• **ABOUT THIS TASK**: Only the lines from the one that contains "How do I perform: Click" to the last line below, both included, should be transcribed. Pictures stay out of the copy.

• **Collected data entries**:
_ _ _ _

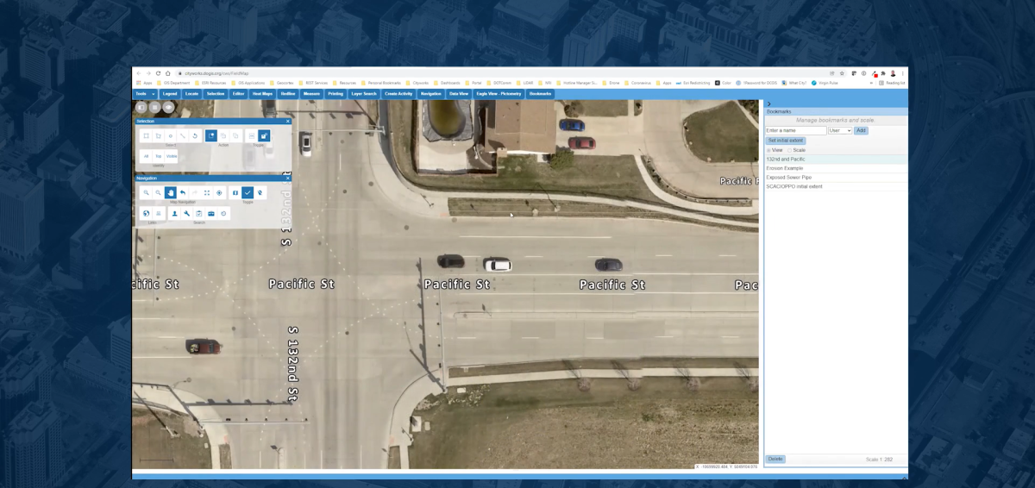This screenshot has width=1035, height=488.
Task: Click the globe links icon
Action: 147,214
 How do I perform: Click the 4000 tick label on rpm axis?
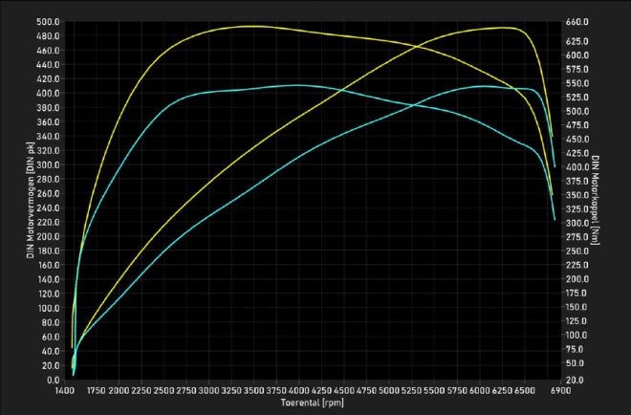pyautogui.click(x=298, y=391)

_ _ _ _

• **EXPECTED ANSWER**:
 How do I perform: Click the 4000 tick label on rpm axis?
pyautogui.click(x=298, y=391)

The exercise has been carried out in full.